The EPA phase-down of leaded gasoline, the introduction of unleaded gasoline in new cars, and attrition in the number of vehicles that use leaded gasoline has resulted in significant reductions of lead contamination in air over the past several years. Air can be contaminated by emissions from stationary sources, such as smelters and battery factories, and from the combustion of oil, coal, waste oil, and municipal wastes. Windblown dust is another source of air contamination. Lead emissions from industrial and other stationary sources have declined because of compliance with State air quality plans and regulations aimed at achieving national air quality standards.


Lead is used in many different types of products. These include batteries, ceramics, lead crystal, bullets and plastic. The use or improper disposal of these products can result in contamination of soil, water and air.


When exposed to an environment that contains lead, an individual can transfer lead into body tissues through eating (ingestion) or breathing (inhalation) fine particles of lead compounds. Inhalation and ingestion are the major routes of exposure for both children and adults.

Once in the body, lead is distributed via the bloodstream to red blood cells, soft tissue, and bone. It binds with the chemicals that aid biological reactions, particularly in the blood-forming system, the brain and nerves, and the kidneys, and interferes with the synthesis of many body chemicals. It is eliminated very slowly by the kidneys and gastrointestinal tract; much smaller amounts are lost through perspiration. Lead poisoning can result from a single, high level exposure, or from a series of low-level exposures over a period of time.

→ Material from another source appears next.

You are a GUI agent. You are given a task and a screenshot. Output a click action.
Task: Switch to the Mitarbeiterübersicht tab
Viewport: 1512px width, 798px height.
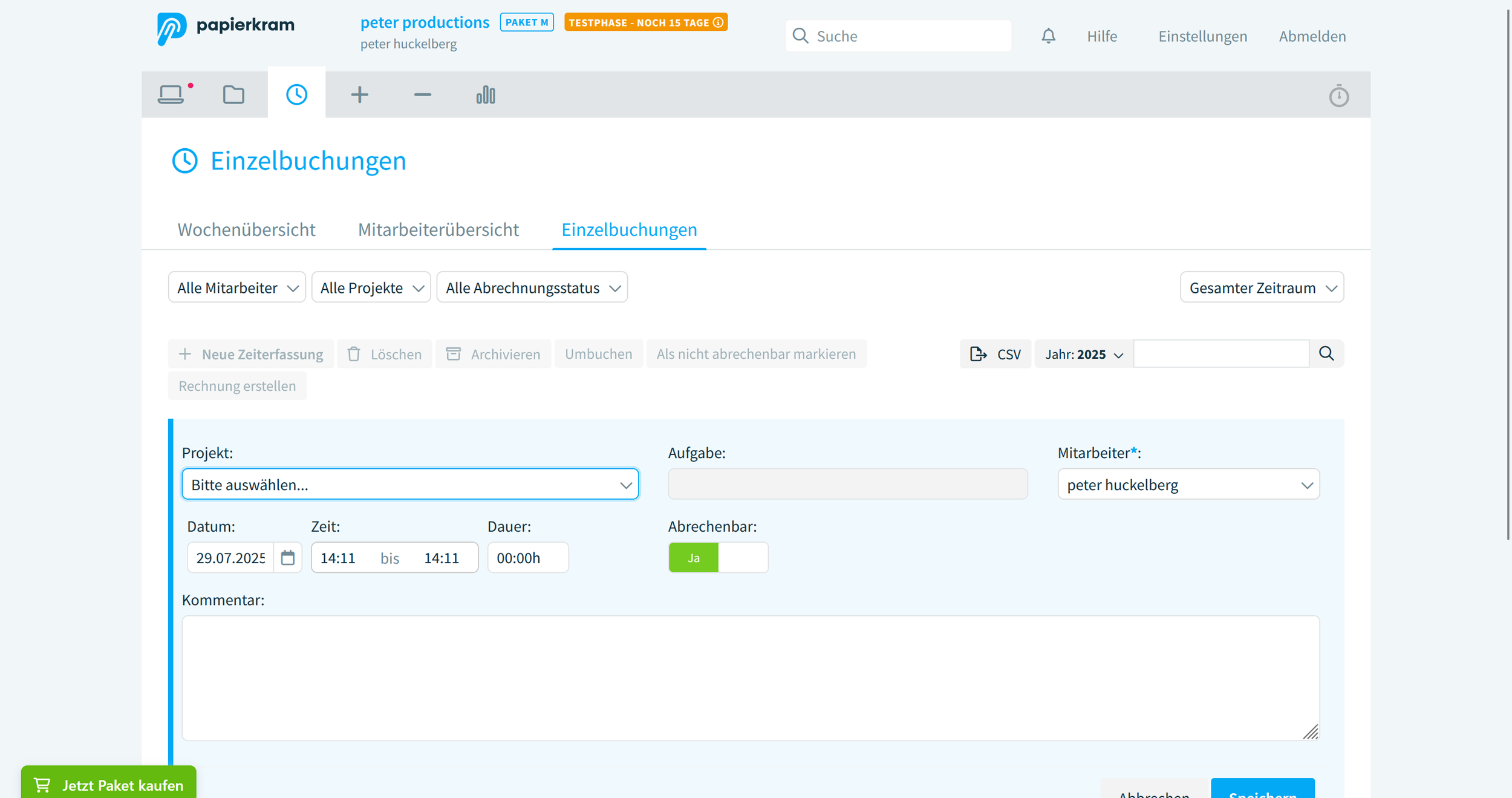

Anemia, High blood pressure, Damage to blood cell formation, Kidney disease, Brain & Nerve damage, Decreased fertility, Premature births and Miscarriages. Some effects of lead poisoning can be reversed. e.g. High blood pressure can return to normal when the lead in the body decreases. Lead poisoning can also cause permanent damage. An example of permanent damage caused by lead is wrist drop. Wrist drop is when the wrist hangs limp at the end of an arm, and it may prevent use of that hand again. Wrist drop is caused when lead damages the nervous system. Lead can cause permanent damage to:

Brain, Learning ability, Coordination, Hearing, Nerves Digestive system, Heart, Blood cell formation, Kidneys and Reproductive system.